I say this because lung cancer is not SCC and neither is brain cancer. Lance Armstrong dealt with testicular cancer that spread to many other organs, but it was always testicular cancer.

Kelly

Take some one with you with a list of prepared questions to ask, Get them to qrite down everything if possible, then you can discuss it when you get home. 2 heads do a great job when you combine thoughts. I had My G Friend, my daugter that is a charge nurse in a heart unit and my daughter in lwa another RN with me and they did a good job dor me with questions and such.

I have not been on in a while, but I wanted to say that you are geting great advice here and really do not have anything to add. I will say that you can and will get through this. It is a tough road, but you have come to a great place for support.

Hi Susan. I've been off the boards here for the past few days because of the 40" of snow we have had since last Saturday.

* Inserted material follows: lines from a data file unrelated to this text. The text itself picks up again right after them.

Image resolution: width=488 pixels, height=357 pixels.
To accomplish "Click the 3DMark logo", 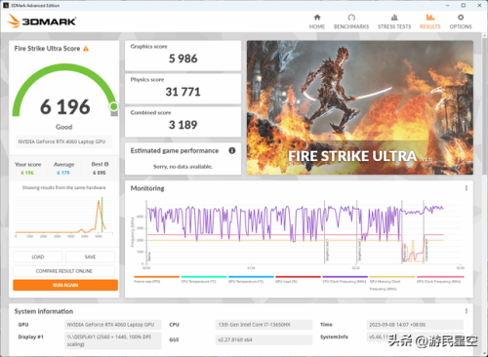I will (42, 20).
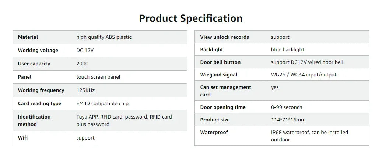The image size is (382, 151).
Task: Click the Card reading type label
Action: click(x=40, y=103)
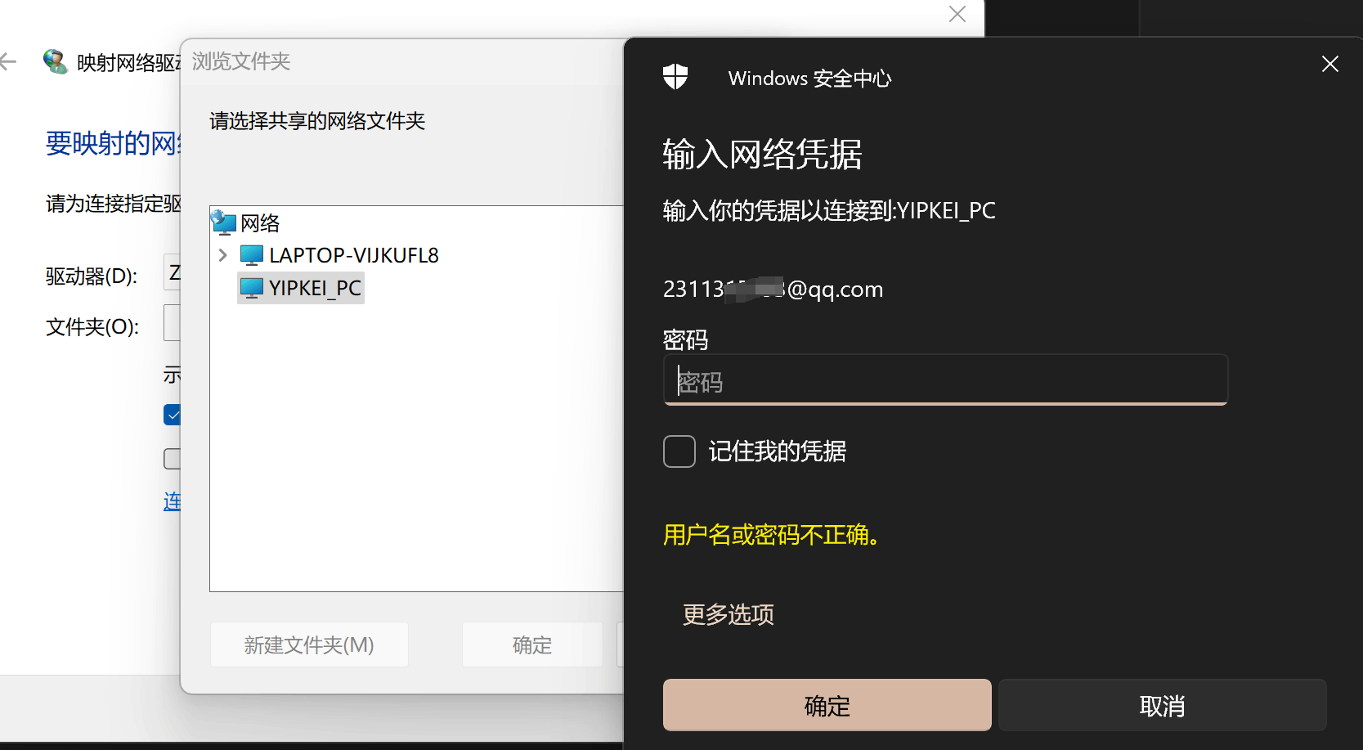1363x750 pixels.
Task: Click the 网络 root network icon
Action: (x=223, y=222)
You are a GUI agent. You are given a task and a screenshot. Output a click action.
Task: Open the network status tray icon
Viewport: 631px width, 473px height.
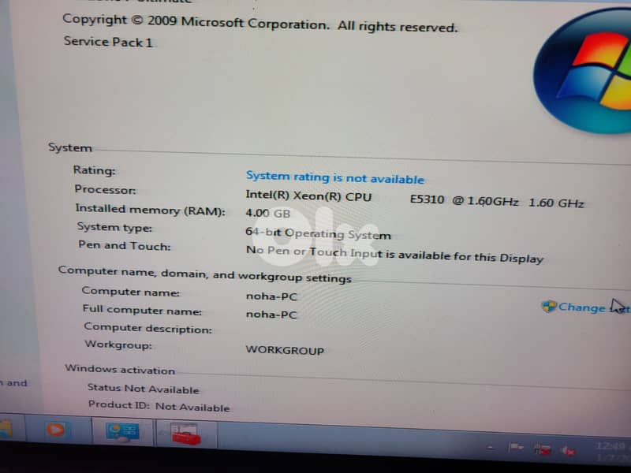[x=542, y=449]
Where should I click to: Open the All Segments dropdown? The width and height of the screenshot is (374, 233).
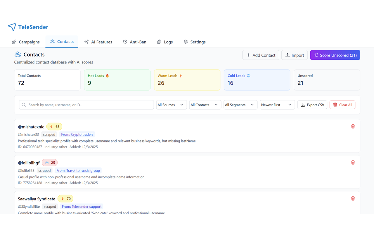(240, 105)
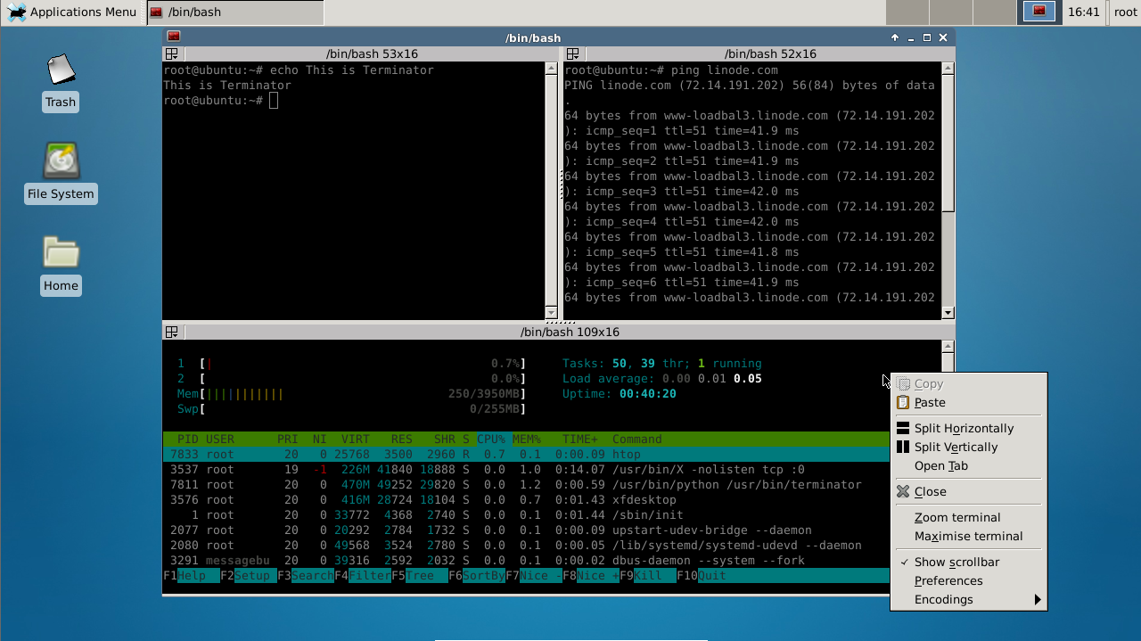Select 'Open Tab' in the context menu
1141x641 pixels.
940,465
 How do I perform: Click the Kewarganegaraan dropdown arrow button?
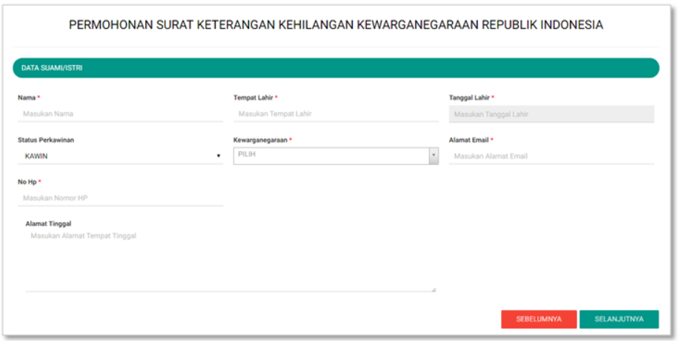tap(433, 156)
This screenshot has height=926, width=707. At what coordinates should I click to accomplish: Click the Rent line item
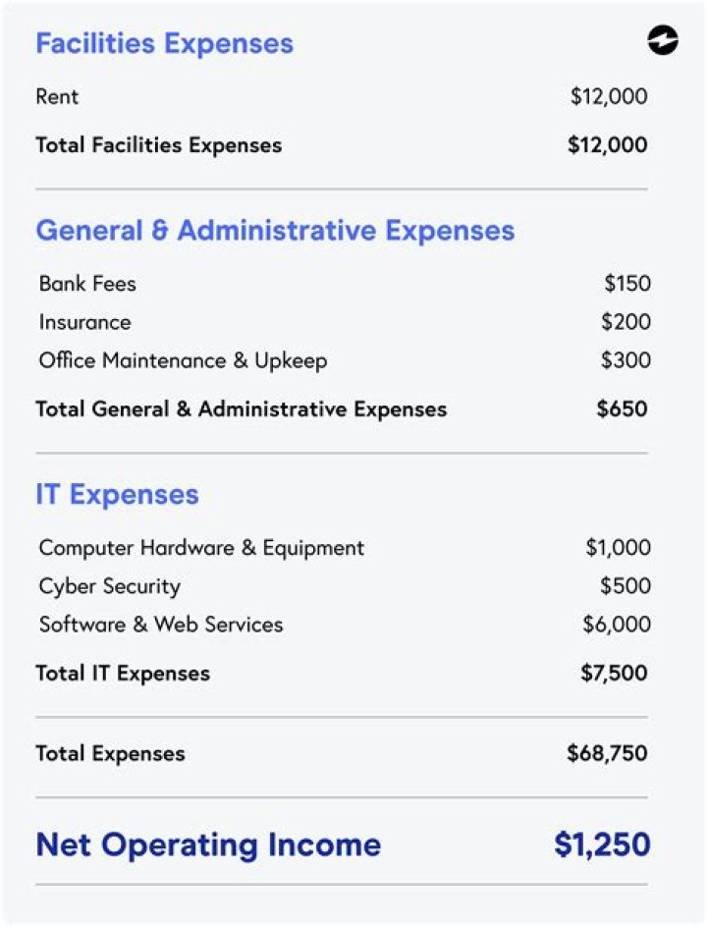click(x=57, y=96)
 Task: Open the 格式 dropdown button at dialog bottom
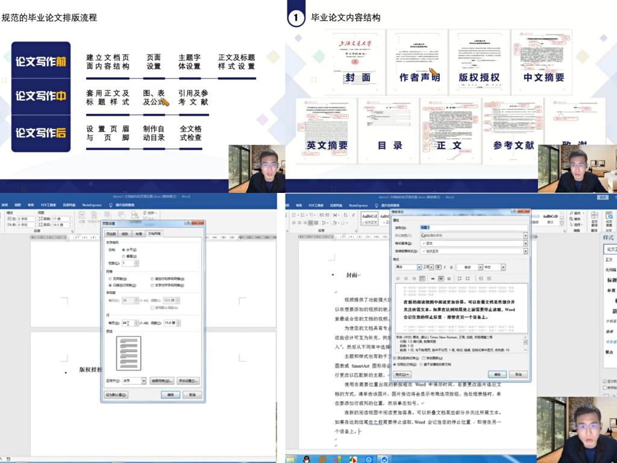click(x=402, y=374)
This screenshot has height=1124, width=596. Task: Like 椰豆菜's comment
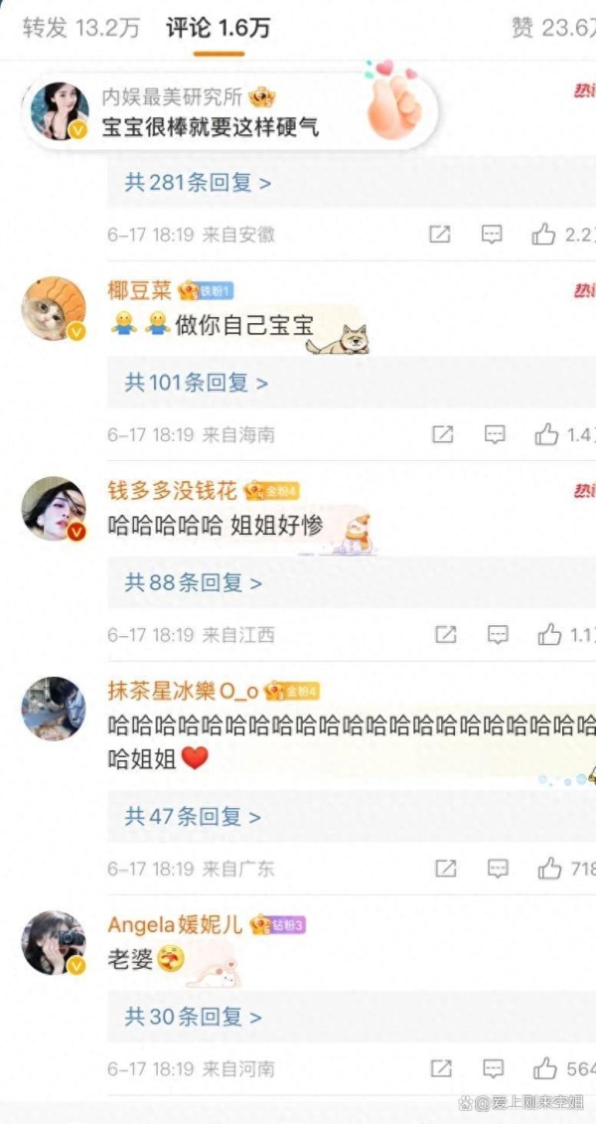(547, 433)
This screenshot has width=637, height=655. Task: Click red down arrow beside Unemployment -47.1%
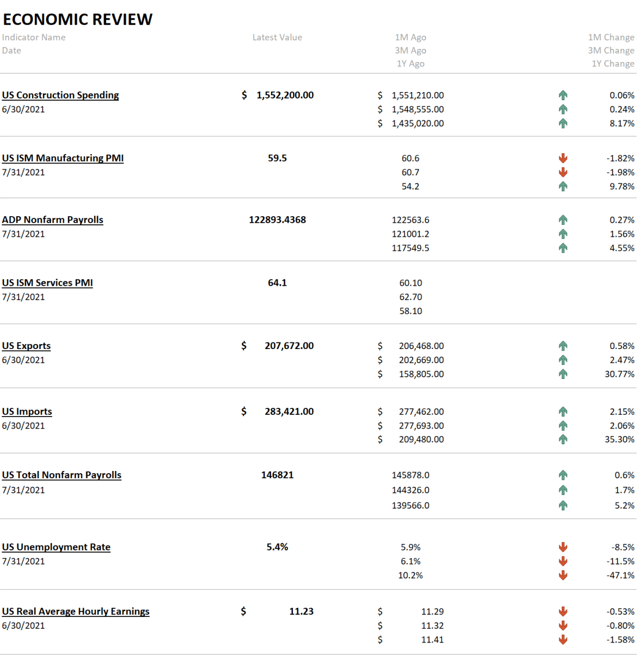click(x=563, y=576)
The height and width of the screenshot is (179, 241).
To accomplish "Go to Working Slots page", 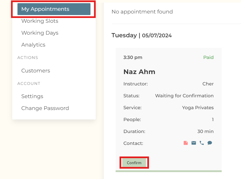I will click(x=40, y=21).
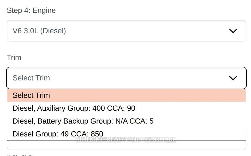The width and height of the screenshot is (251, 156).
Task: Pick Diesel Group: 49 CCA: 850
Action: 58,134
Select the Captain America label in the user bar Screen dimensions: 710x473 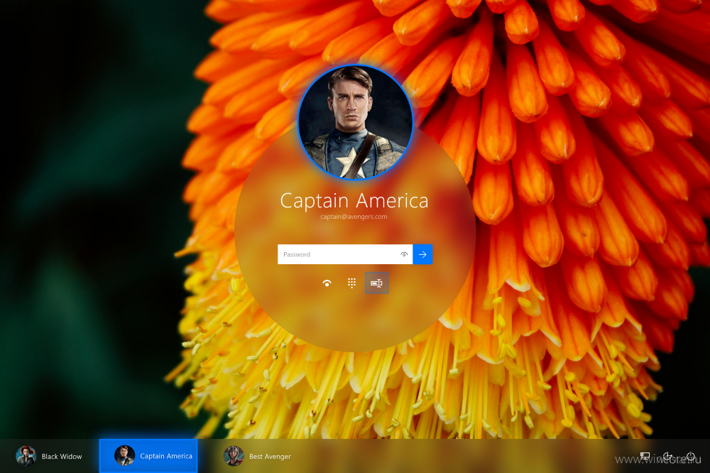click(x=166, y=457)
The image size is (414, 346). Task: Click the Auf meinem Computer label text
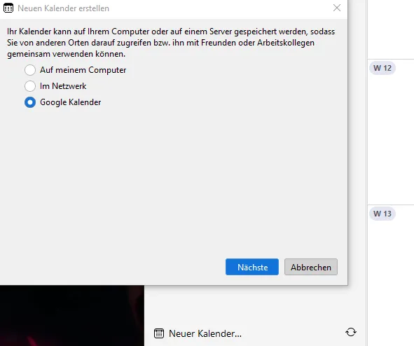tap(83, 70)
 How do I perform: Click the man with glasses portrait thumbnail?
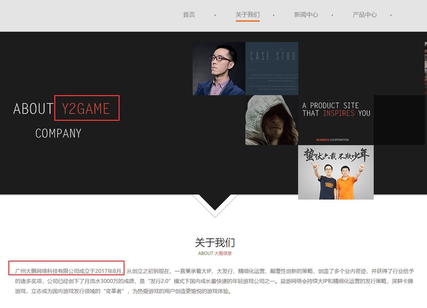219,68
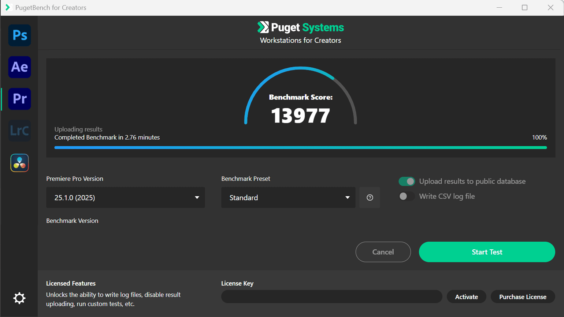This screenshot has width=564, height=317.
Task: Select the Premiere Pro benchmark icon
Action: click(19, 99)
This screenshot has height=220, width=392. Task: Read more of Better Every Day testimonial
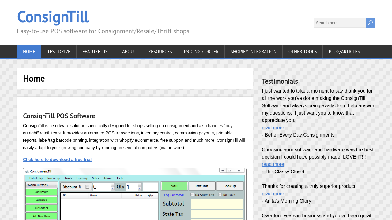click(x=273, y=128)
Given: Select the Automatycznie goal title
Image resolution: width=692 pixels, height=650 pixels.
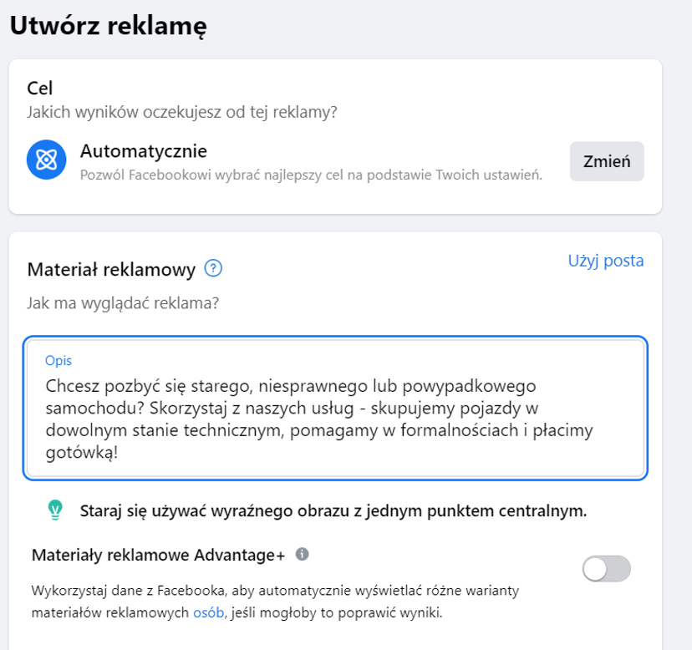Looking at the screenshot, I should pyautogui.click(x=144, y=151).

My husband John had a CT Scan with IV contrast of his entire neck and chest when he was diagnosed. His ENT put a needle in the "lump" in his neck and withdrew fluid which was a malignant lymph node. John's tumor was pretty big and was "right to midline" tongue base. Before John started treatments he had a PET which was clear except for the lymph node and base of tongue. Our MO also told us that this type of cancer "CAN" go to the lungs. Whenever John has follow up scans they also scan his lungs. Keep posting your questions and take lots of notes at the doctor visits. It can be very overwhelming. Hang in there. Wanda

I'm really taking the advice to heart. Actually, we are. Dave is not ready to come on here but asks what folks have to say about various things.
PET done. Spoke to Dr Chicken Little armed with questions from here and very firm when he tried three times to give me the bum's rush. (You should have heard me when he asked if he was going to "HAVE" to go over this with Dave as well).Bad enough all this was done over the phone.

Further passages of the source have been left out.